Listing for locating described items:

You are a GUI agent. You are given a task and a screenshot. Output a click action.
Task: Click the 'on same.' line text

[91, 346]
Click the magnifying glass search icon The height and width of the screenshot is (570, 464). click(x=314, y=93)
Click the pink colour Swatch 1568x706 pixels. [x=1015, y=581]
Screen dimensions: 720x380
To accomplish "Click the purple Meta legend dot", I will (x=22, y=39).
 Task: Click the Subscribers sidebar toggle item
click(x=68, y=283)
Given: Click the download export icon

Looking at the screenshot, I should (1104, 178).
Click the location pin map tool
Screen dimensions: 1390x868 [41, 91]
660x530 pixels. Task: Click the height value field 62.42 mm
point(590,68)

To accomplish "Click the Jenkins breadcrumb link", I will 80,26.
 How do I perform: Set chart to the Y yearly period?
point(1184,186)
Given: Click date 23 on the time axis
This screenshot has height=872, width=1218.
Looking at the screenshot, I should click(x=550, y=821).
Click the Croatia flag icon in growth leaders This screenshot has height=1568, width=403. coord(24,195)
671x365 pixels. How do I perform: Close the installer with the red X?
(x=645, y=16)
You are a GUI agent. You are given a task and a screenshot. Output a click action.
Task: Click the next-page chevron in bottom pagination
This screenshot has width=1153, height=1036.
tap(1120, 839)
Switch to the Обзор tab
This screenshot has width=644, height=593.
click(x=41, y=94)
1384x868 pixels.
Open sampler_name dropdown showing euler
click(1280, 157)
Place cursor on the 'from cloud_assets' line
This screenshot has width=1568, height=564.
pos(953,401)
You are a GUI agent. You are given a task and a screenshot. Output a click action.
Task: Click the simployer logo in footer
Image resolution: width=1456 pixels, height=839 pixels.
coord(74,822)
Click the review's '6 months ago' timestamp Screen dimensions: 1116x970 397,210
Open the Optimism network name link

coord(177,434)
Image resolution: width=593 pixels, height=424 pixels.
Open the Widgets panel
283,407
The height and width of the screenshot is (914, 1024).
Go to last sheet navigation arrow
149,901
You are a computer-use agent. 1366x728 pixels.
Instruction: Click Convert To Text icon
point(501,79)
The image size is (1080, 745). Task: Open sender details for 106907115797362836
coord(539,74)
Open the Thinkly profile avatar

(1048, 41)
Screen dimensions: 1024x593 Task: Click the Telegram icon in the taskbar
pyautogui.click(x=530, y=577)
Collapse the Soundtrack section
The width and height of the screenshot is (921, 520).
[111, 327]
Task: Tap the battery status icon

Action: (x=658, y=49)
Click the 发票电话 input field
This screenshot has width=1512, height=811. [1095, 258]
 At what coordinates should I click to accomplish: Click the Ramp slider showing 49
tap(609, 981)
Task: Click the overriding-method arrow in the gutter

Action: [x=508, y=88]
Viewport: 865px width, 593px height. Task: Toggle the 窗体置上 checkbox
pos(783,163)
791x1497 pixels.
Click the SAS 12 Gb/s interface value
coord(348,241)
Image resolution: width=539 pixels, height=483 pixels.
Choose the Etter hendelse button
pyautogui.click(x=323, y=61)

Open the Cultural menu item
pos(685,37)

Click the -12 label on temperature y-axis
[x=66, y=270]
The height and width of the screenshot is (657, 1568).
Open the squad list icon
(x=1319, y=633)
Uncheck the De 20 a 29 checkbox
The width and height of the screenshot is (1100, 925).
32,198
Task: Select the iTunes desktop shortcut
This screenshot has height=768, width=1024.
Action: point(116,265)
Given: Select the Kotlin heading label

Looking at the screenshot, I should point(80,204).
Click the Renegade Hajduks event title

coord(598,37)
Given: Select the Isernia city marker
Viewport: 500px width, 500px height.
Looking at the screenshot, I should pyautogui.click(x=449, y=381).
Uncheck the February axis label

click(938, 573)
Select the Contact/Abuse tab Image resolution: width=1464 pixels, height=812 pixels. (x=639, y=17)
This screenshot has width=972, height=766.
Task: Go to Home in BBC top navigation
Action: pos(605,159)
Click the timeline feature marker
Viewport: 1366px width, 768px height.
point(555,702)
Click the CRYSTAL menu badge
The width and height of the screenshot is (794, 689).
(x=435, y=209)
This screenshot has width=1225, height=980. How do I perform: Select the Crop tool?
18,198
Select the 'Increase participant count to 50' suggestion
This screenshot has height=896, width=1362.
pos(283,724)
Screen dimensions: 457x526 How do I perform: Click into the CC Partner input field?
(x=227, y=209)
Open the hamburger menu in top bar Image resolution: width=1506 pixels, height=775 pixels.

TASK TO COMPLETE: Quote the listing word for word, starting at its first line and ending at the line containing "Click the pink", with both of those lines included.

THE RESULT:
You are a GUI agent. You are given a task and a screenshot. Output a click action.
Task: Click the 'on same.' line text

[91, 346]
Click the magnifying glass search icon The height and width of the screenshot is (570, 464). click(x=314, y=93)
Click the pink colour Swatch 1568x706 pixels. [x=1015, y=581]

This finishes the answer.